◆ What to do: Copy out every line of the listing below word for word, omitting the pictures.

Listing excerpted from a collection

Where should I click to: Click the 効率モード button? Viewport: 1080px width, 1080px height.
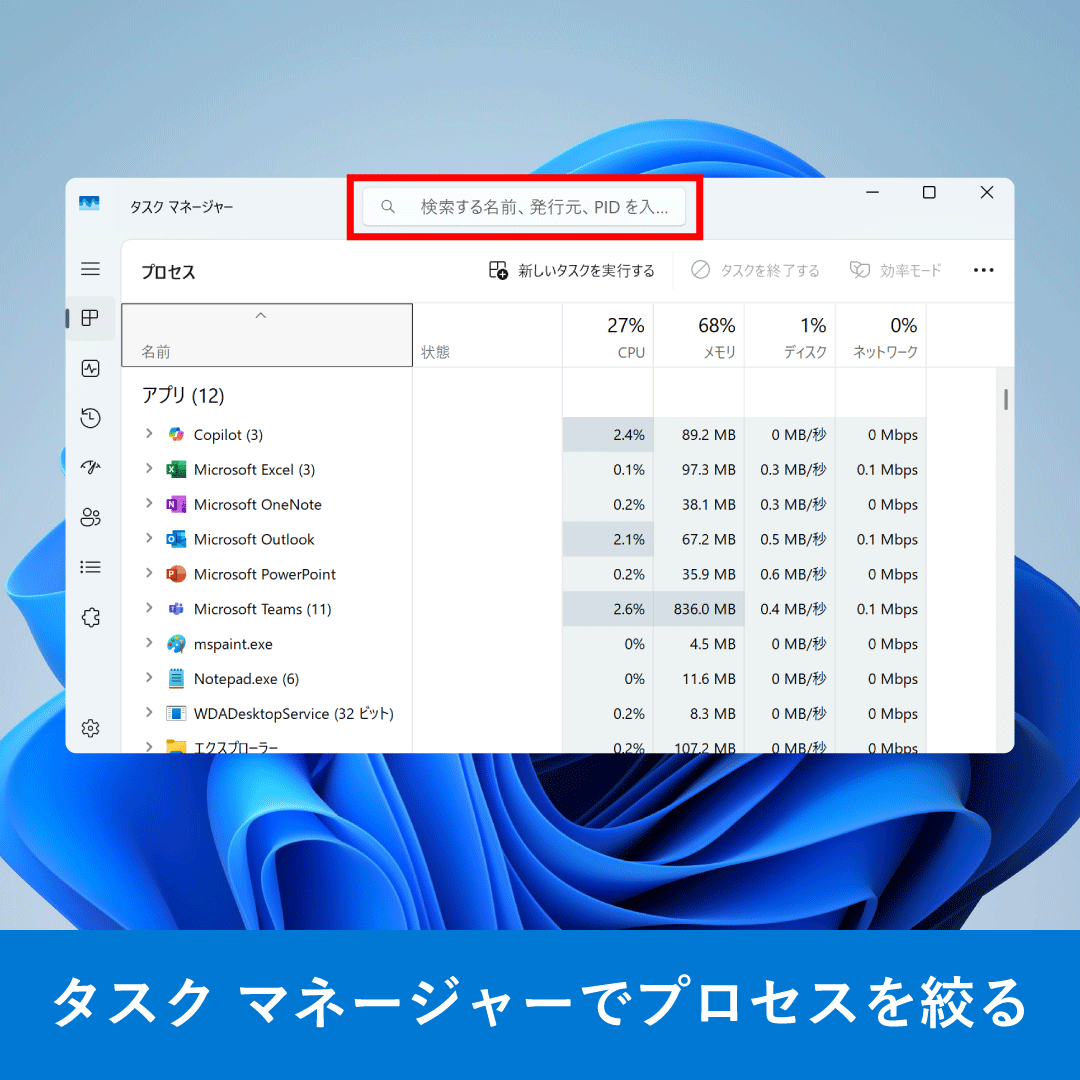click(x=895, y=270)
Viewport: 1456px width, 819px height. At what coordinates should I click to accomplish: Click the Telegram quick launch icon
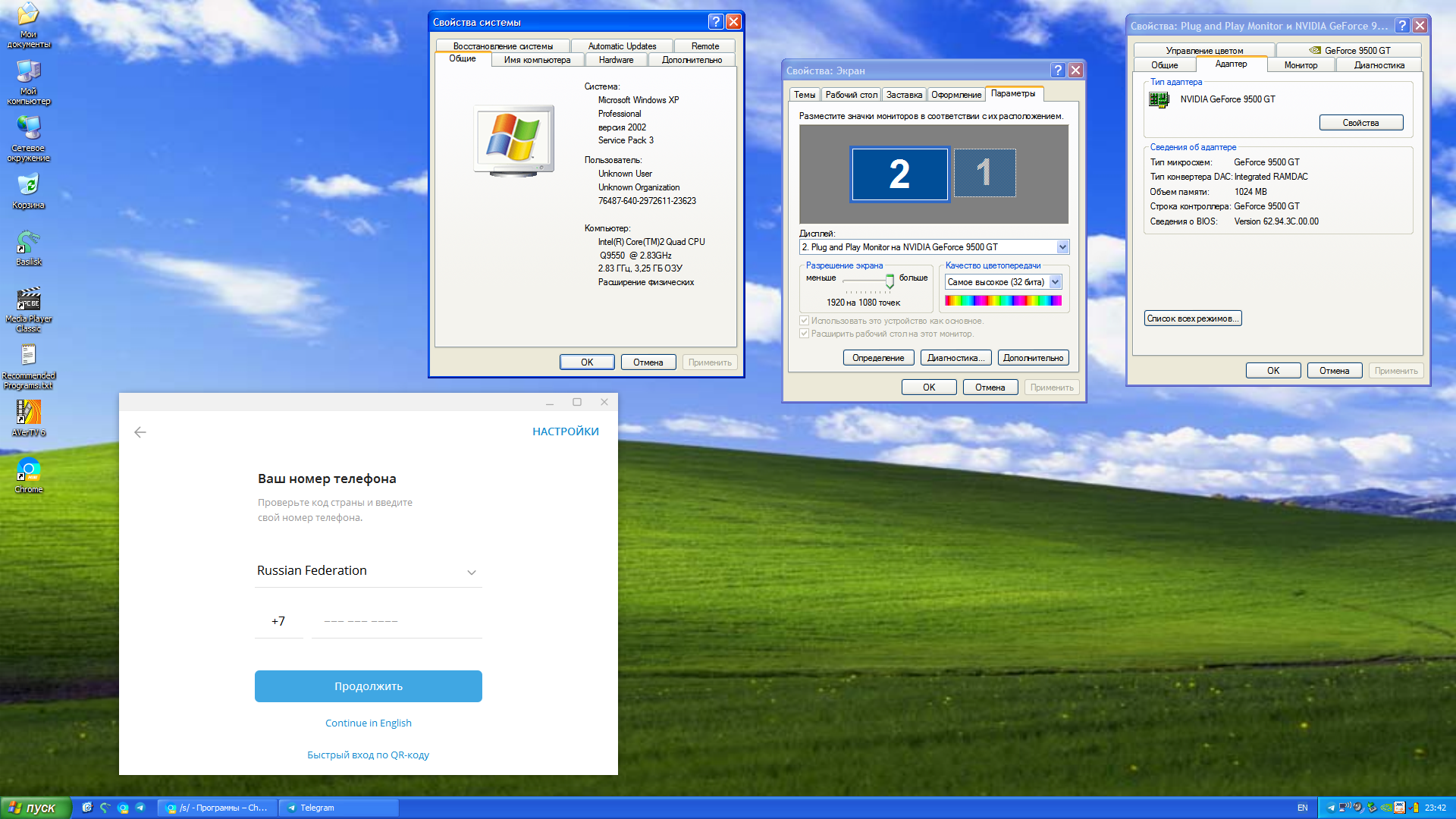[140, 808]
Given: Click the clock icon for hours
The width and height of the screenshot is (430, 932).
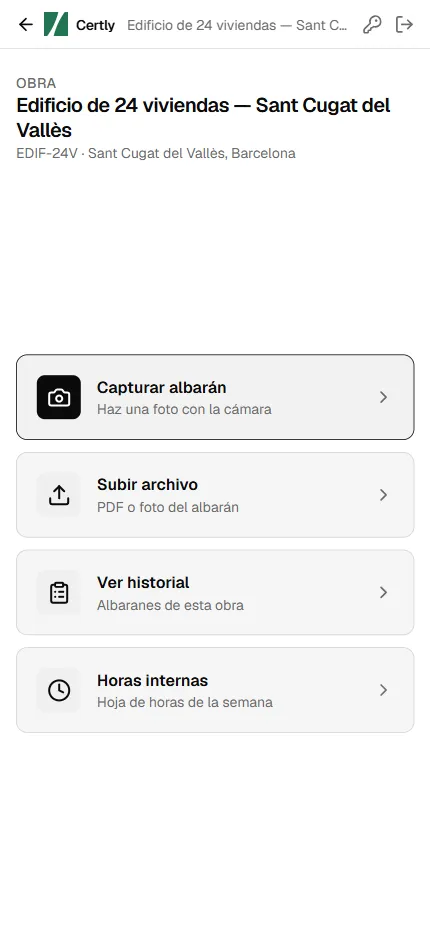Looking at the screenshot, I should 59,690.
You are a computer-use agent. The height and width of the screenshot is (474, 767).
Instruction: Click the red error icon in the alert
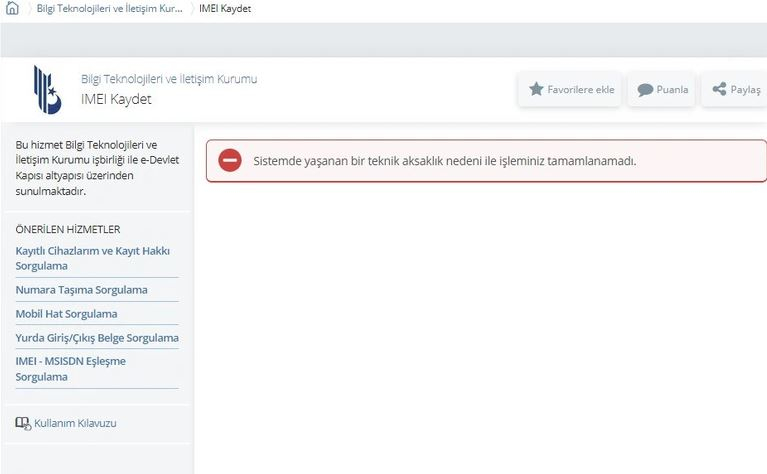pos(230,160)
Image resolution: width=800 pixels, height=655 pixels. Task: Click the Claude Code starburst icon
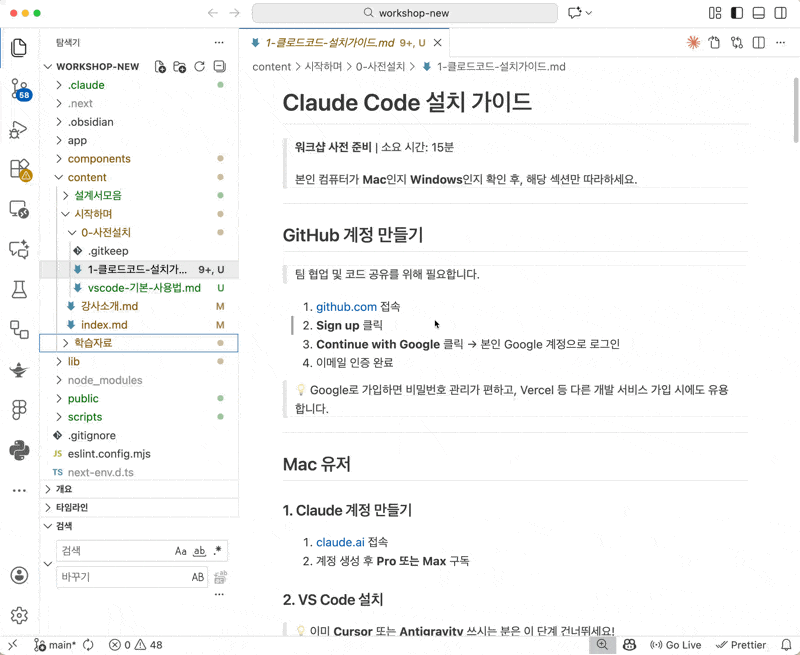point(693,43)
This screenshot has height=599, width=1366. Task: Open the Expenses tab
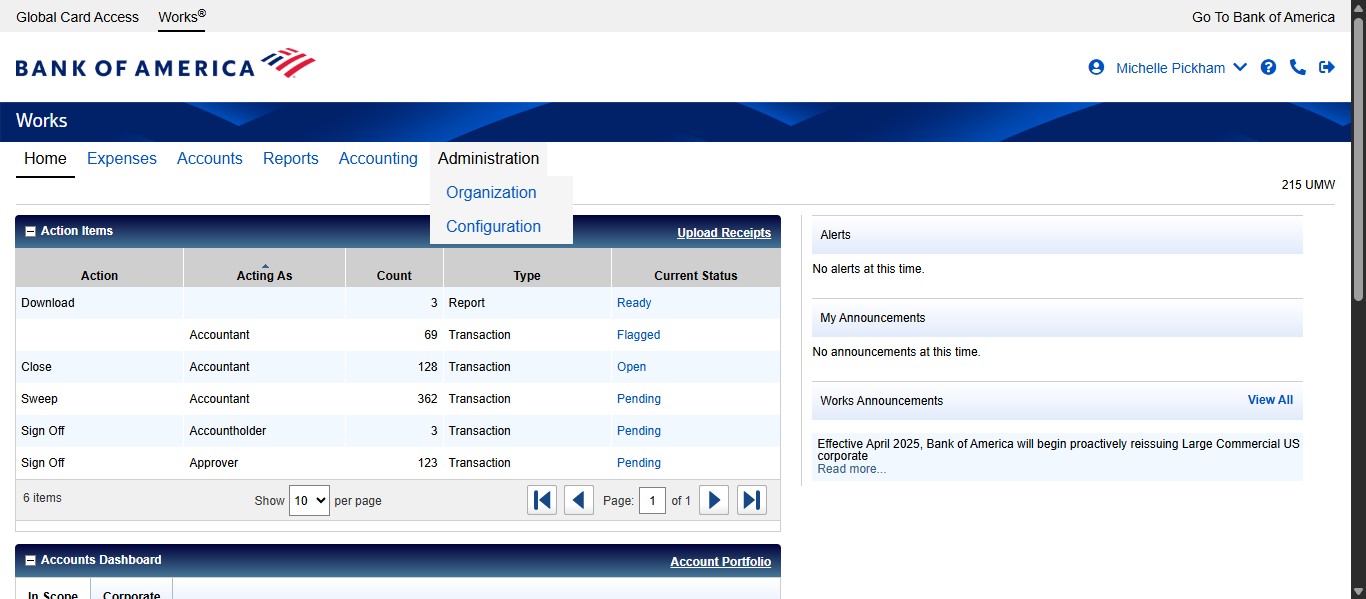click(122, 159)
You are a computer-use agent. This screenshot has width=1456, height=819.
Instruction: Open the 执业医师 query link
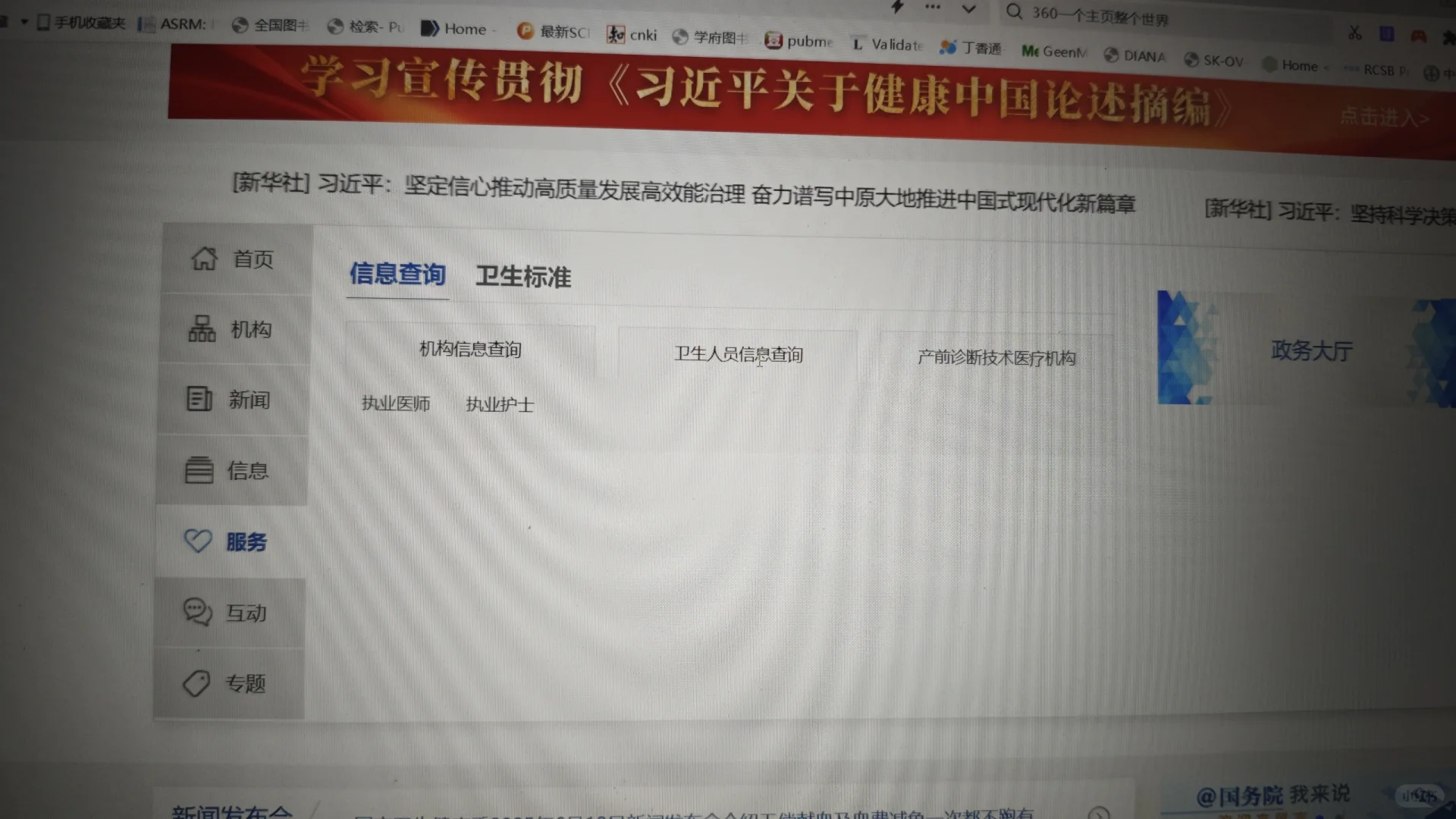click(396, 403)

◆ Finished answer:
Where should I click to: Click the 効率モード button? Viewport: 1080px width, 1080px height.
click(x=895, y=270)
Viewport: 1456px width, 819px height. At what coordinates should I click to accomplish: Click the Telegram quick launch icon
[140, 808]
Given: Click the clock icon for hours
The width and height of the screenshot is (430, 932).
Looking at the screenshot, I should 59,690.
You are a computer-use agent. The height and width of the screenshot is (474, 767).
Instruction: Click the red error icon in the alert
pos(230,160)
Image resolution: width=800 pixels, height=655 pixels. Task: Click the Claude Code starburst icon
point(693,43)
This screenshot has height=599, width=1366. Task: Open the Expenses tab
click(122, 159)
You are a computer-use agent. This screenshot has width=1456, height=819.
Instruction: Open the 执业医师 query link
click(396, 403)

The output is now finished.